"Saya tidak menemui siapapun kecuali bersama-sama. Meskipun saya informal pakai jaket saya didampingi kepala lapas oleh lima staf lain," ujarnya usai menjalani pemeriksaan oleh Badan Kehormatan di gedung DPR, Jakarta, Rabu (18/9).
Dia menambahkan, saat berkunjung ke Lapas Sukamiskin pada 1 Juni 2013 lalu, dirinya juga menemui beberapa warga binaan dengan kondisi pintu sel terbuka.
"Itu ruangannya dibuka, dan saya menerima 13 sampai 15 warga binaan yang di sana," beber politisi Partai Golkar itu.
Priyo memastikan, kunjungan ke Lapas Sukamiskin hanya dalam rangka memberi dukungan kepada warga binaan sebagai bentuk rasa kemanusiaan pada peringatan Hari Pancasila.
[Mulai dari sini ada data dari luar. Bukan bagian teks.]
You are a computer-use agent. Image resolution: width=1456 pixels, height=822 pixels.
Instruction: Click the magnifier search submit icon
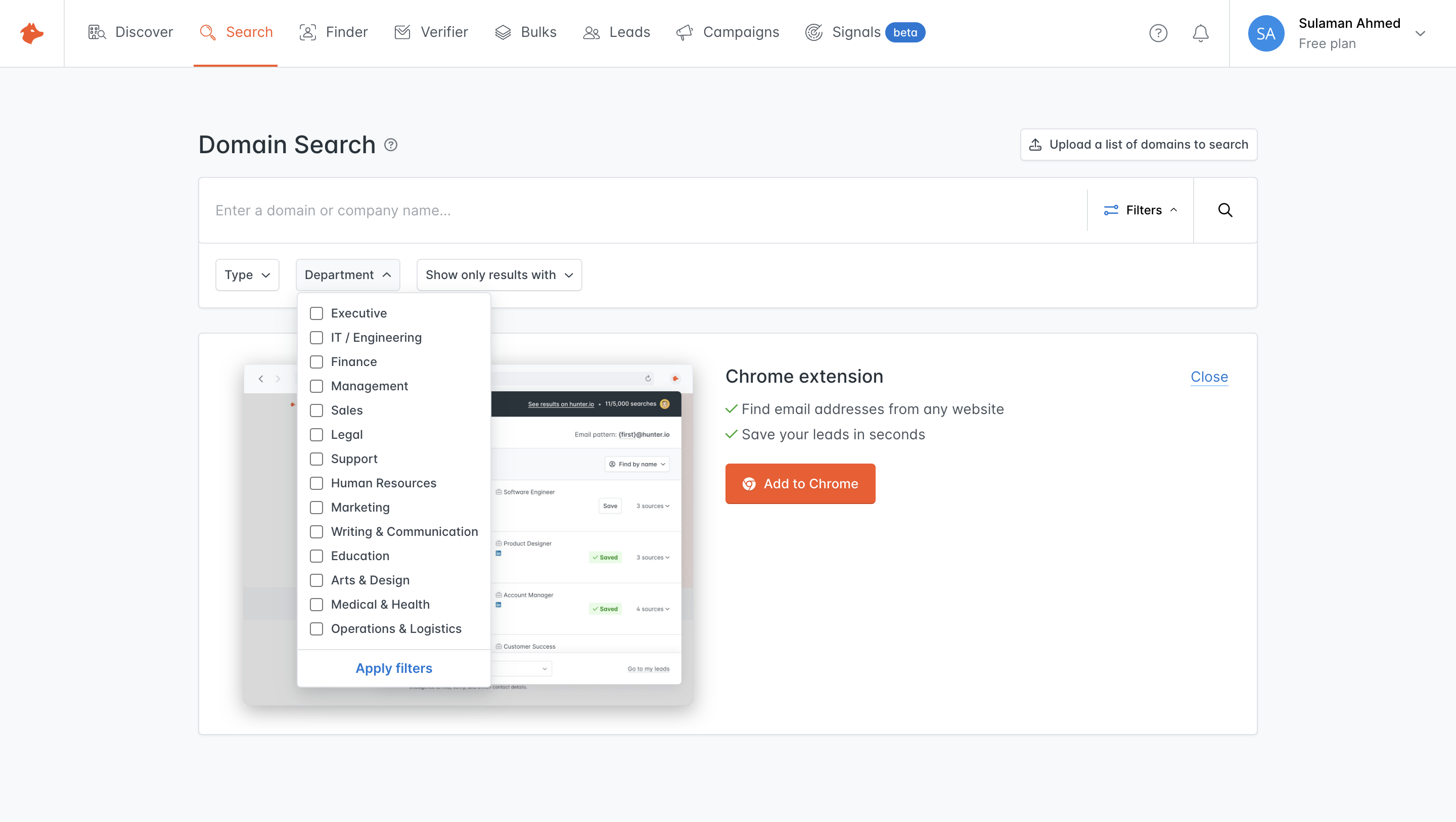pyautogui.click(x=1225, y=210)
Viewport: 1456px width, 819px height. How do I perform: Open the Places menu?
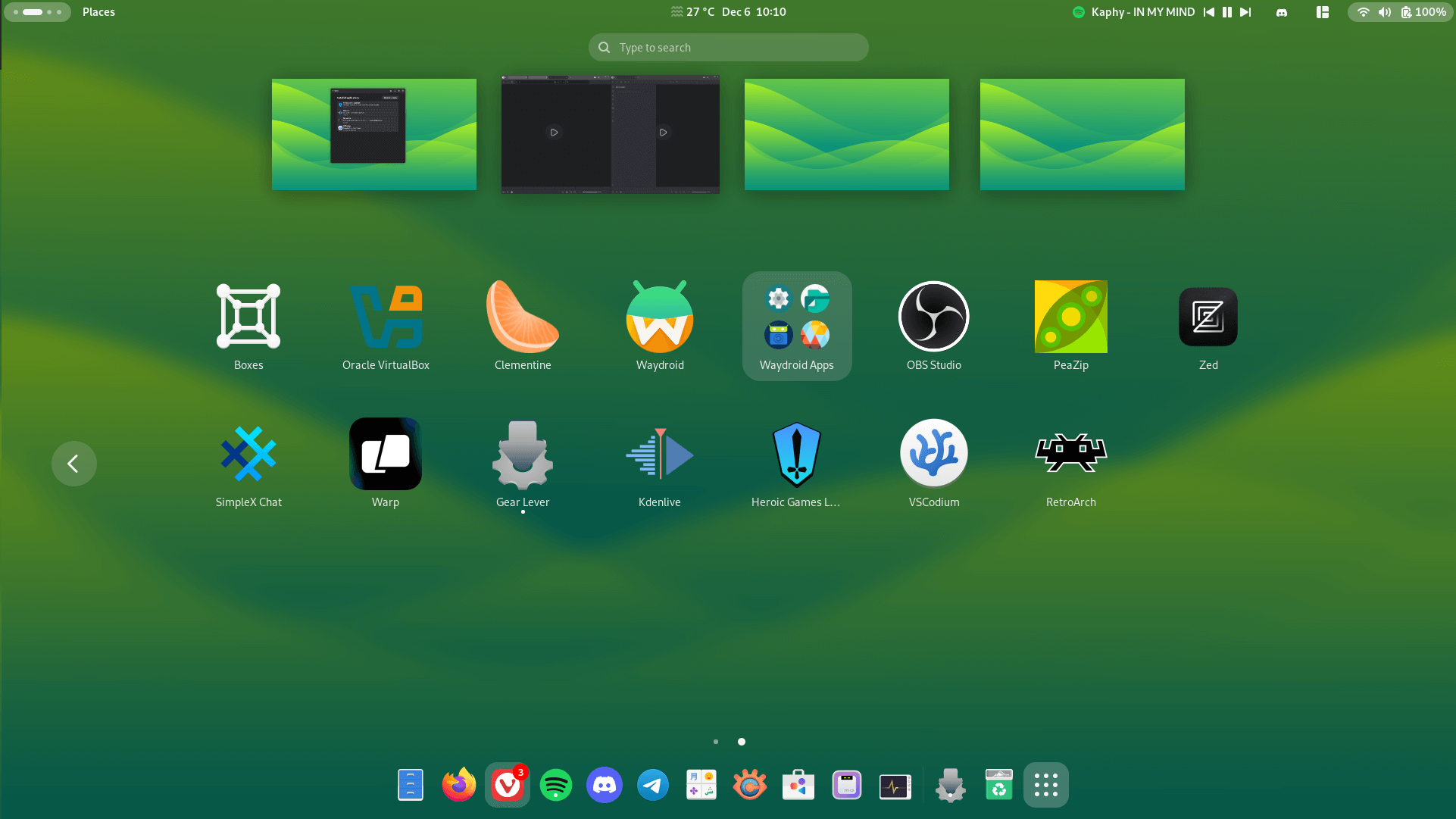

"Saya kira meskipun taruhlah kita tidak menyetujui tapi kan masih harus ada sisi kemanusian tetap harus dikedepankan," tegasnya.
Sebelumnya nama Priyo Budi Santoso sempat muncul dalam pembacaan nota dakwaan kasus dugaan korupsi pengadaan Al Quran di Kementerian Agama dengan terdakwa Zulkarnaen Djabar dan anaknya, Dendy Prasetya. Dalam catatan Fahd, yang menjadi salah satu saksi di persidangan kasus ini, Priyo diduga ikut menerima imbalan sebesar satu persen dalam proyek tersebut.